GitHub is at an interesting inflection point. Before the acquisition, VCs stoked the growth by giving away bandwidth and storage. Now that GitHub is a Microsoft property, the same continues because MS has been on a ten-year mission to build goodwill in the developer community.
That may not last forever. The original GitHub people will gradually drift away once their vesting concludes. If overall growth stalls, Microsoft management may yet feel the temptation to start squeezing GitHub for cash.
I suspect they'll acquire NPM along the way too, to have a better lock-in in place.
> I suspect they'll acquire NPM along the way too, to have a better lock-in in place.
No matter if someone is going to acquire npm or not, npm registry is clearly degrading in value provided to users, while trying to earn a profit.
I recently started a project to do something about it, called Open-Registry (https://open-registry.dev).
Basically, it's a new package registry compatible with npm (proxy to the npm inc registry) that is 100% community funded and has a explicit governance that the community owns it.
Microsoft won't acquire npm for sure.
I highly doubt MS will ever squeeze GitHub for cash also. It's about integration and azure.
They have proved by now that they are not Oracle and they are doing the opposite of them.
- making development more open ( .net core vs Java)
- making tools more open ( eg. Sms vs MySQL, vscode, ...)
Both have clouds. Microsoft is adding/creating more free tools/services as their onboarding funnel. Development ease is their motivation.
Oracle buys popular things and starts licensing them. They try to force existing clients into their cloud ( MS makes it optional). Oracle's motivation is management influencing
Microsoft (like many companies before, and many companies in the future) change. The went from cool, to not cool, to cool again in the eyes of the developer hive-mind.

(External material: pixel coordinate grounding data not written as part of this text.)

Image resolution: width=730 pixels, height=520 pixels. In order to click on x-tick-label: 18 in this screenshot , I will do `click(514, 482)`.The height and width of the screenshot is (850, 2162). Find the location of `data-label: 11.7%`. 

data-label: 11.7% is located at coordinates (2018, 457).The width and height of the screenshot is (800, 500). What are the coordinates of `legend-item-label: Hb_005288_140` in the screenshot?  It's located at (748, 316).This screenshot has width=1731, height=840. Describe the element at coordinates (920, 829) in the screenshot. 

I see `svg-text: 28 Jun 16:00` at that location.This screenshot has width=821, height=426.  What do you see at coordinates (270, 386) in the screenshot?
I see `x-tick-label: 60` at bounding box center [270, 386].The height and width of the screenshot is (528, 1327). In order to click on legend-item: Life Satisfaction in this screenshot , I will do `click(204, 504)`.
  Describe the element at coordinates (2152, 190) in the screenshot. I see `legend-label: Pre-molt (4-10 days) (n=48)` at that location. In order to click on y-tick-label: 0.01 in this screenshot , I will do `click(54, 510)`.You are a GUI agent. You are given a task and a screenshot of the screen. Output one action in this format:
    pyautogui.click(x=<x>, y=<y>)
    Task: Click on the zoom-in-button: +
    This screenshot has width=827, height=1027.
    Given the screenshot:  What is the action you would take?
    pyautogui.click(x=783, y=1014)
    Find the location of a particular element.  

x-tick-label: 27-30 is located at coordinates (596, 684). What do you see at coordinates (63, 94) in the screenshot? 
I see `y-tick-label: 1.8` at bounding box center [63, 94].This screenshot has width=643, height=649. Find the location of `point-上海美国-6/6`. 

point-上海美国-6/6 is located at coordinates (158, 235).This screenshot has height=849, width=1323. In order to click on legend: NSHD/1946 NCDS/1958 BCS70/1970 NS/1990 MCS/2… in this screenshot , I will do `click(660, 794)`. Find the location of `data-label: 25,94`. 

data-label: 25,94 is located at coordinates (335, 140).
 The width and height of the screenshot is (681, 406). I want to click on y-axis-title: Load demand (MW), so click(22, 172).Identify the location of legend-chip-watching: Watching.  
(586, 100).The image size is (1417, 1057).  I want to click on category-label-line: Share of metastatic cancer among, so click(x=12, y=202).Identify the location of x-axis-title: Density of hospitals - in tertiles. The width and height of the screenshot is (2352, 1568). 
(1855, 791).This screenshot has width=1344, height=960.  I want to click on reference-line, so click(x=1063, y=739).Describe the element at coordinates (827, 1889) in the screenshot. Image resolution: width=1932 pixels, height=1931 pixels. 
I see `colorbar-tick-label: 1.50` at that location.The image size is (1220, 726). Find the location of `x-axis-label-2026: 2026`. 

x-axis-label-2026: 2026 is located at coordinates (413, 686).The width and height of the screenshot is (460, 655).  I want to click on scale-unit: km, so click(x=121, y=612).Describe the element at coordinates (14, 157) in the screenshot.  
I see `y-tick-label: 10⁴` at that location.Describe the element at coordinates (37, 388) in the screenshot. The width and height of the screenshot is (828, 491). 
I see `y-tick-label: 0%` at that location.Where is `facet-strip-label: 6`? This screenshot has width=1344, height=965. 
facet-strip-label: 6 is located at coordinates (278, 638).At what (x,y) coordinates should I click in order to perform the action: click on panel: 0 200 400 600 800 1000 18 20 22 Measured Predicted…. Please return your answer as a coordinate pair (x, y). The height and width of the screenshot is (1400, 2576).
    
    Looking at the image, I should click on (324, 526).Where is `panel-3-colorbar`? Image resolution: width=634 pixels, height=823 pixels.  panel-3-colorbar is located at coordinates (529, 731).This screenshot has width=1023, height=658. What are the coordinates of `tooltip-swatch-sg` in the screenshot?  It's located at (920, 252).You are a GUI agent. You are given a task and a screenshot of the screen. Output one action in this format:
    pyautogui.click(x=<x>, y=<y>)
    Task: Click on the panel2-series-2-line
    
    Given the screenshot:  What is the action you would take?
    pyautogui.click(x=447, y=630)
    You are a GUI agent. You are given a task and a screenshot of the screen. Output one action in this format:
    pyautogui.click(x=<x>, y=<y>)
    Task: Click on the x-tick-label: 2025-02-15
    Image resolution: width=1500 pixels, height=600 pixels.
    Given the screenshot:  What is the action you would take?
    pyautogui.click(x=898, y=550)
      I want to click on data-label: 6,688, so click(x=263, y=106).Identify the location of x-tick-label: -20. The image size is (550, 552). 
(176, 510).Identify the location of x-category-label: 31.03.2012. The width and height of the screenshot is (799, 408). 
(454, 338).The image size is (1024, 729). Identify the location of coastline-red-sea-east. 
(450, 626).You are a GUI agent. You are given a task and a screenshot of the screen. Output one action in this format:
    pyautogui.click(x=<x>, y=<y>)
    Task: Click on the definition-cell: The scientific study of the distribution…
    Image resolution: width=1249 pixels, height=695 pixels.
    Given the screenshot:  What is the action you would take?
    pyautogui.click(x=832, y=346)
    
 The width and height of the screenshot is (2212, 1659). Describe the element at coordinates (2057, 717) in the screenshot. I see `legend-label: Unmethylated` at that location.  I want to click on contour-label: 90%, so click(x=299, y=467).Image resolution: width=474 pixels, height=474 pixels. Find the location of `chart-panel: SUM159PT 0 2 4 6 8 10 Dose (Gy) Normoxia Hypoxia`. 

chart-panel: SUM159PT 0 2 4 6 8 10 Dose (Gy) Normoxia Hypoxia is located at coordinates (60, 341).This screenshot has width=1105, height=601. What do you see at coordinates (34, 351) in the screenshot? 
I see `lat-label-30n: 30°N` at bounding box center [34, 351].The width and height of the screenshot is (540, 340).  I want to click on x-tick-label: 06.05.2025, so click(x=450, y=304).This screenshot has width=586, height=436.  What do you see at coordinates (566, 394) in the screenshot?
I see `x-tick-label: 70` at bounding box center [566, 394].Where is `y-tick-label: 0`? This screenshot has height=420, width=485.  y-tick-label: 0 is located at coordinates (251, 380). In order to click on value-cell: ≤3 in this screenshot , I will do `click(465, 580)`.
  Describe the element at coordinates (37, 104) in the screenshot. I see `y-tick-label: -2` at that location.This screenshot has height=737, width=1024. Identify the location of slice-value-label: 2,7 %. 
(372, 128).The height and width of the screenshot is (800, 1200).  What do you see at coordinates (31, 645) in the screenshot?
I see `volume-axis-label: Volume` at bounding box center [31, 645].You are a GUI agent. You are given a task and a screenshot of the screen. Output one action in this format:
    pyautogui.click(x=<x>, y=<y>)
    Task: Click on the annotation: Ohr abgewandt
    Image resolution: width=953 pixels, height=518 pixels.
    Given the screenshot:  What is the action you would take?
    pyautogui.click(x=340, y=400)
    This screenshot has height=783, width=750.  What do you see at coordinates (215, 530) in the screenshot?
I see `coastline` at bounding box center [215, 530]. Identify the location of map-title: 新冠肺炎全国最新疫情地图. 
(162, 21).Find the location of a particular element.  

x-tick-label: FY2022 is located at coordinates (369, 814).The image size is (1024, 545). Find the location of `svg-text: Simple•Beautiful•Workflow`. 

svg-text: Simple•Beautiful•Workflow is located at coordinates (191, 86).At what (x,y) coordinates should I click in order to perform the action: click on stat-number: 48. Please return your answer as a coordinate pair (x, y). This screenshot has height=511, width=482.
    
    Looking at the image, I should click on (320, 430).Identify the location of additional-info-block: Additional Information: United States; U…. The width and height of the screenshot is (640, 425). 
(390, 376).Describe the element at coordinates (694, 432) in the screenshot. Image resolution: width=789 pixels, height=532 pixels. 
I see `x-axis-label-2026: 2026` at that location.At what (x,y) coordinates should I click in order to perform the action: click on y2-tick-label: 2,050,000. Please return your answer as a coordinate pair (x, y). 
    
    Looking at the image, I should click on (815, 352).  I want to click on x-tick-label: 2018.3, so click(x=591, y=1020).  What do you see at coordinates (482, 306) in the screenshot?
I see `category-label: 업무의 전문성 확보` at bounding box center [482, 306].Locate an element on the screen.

I don't think we can say for sure that Microsoft will forever act the way they are acting now, as in the end it's run by people and those people eventually become replaced with others.
Saying that a company has "proven" something and that means they will act a certain way forever seems unhealthy.
NPM could use some cleaning. It's a single point of failure without the governance, the worst of both worlds kind of thing.